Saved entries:
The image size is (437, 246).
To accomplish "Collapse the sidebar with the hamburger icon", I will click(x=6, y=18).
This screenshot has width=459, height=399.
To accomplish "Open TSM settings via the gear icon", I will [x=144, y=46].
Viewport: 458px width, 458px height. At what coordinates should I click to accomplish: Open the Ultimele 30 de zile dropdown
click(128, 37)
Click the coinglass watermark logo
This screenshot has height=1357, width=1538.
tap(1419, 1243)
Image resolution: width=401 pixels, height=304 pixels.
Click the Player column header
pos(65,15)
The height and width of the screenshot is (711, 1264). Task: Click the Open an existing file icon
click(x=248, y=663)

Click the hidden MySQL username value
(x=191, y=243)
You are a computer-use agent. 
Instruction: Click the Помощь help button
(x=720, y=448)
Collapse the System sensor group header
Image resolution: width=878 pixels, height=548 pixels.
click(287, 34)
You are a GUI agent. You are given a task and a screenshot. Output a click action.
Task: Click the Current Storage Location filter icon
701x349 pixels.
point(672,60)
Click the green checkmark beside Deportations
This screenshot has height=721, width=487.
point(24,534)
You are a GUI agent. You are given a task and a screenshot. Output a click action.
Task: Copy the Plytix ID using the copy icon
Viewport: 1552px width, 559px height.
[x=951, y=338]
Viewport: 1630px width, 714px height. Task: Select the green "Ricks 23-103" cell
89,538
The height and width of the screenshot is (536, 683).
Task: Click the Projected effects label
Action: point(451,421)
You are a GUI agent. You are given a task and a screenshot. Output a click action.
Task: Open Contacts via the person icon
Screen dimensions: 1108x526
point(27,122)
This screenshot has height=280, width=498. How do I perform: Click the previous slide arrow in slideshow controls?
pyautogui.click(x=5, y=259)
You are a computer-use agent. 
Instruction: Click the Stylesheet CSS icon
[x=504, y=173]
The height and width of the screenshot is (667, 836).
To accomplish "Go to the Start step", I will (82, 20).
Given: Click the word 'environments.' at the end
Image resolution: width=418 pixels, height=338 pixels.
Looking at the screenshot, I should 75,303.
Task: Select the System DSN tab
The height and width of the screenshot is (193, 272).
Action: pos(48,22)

Problem to work on = Repeat every entry above exactly, leaving nothing out.

Final answer =
The image size is (437, 246).
To accomplish "Collapse the sidebar with the hamburger icon", I will click(x=6, y=18).
This screenshot has width=459, height=399.
To accomplish "Open TSM settings via the gear icon", I will [x=144, y=46].
Viewport: 458px width, 458px height. At what coordinates should I click to accomplish: Open the Ultimele 30 de zile dropdown
click(128, 37)
Click the coinglass watermark logo
This screenshot has height=1357, width=1538.
tap(1419, 1243)
Image resolution: width=401 pixels, height=304 pixels.
Click the Player column header
pos(65,15)
The height and width of the screenshot is (711, 1264). Task: Click the Open an existing file icon
click(x=248, y=663)

Click the hidden MySQL username value
(x=191, y=243)
You are a computer-use agent. 
Instruction: Click the Помощь help button
(x=720, y=448)
Collapse the System sensor group header
Image resolution: width=878 pixels, height=548 pixels.
click(287, 34)
You are a GUI agent. You are given a task and a screenshot. Output a click action.
Task: Click the Current Storage Location filter icon
701x349 pixels.
point(672,60)
Click the green checkmark beside Deportations
This screenshot has height=721, width=487.
point(24,534)
You are a GUI agent. You are given a task and a screenshot. Output a click action.
Task: Copy the Plytix ID using the copy icon
Viewport: 1552px width, 559px height.
[x=951, y=338]
Viewport: 1630px width, 714px height. Task: Select the green "Ricks 23-103" cell
89,538
The height and width of the screenshot is (536, 683).
Task: Click the Projected effects label
Action: point(451,421)
You are a GUI agent. You are given a task and a screenshot. Output a click action.
Task: Open Contacts via the person icon
Screen dimensions: 1108x526
point(27,122)
This screenshot has height=280, width=498. How do I perform: Click the previous slide arrow in slideshow controls?
pyautogui.click(x=5, y=259)
You are a computer-use agent. 
Instruction: Click the Stylesheet CSS icon
[x=504, y=173]
The height and width of the screenshot is (667, 836).
To accomplish "Go to the Start step", I will (82, 20).
Given: Click the word 'environments.' at the end
Image resolution: width=418 pixels, height=338 pixels.
Looking at the screenshot, I should 75,303.
Task: Select the System DSN tab
The height and width of the screenshot is (193, 272).
Action: pos(48,22)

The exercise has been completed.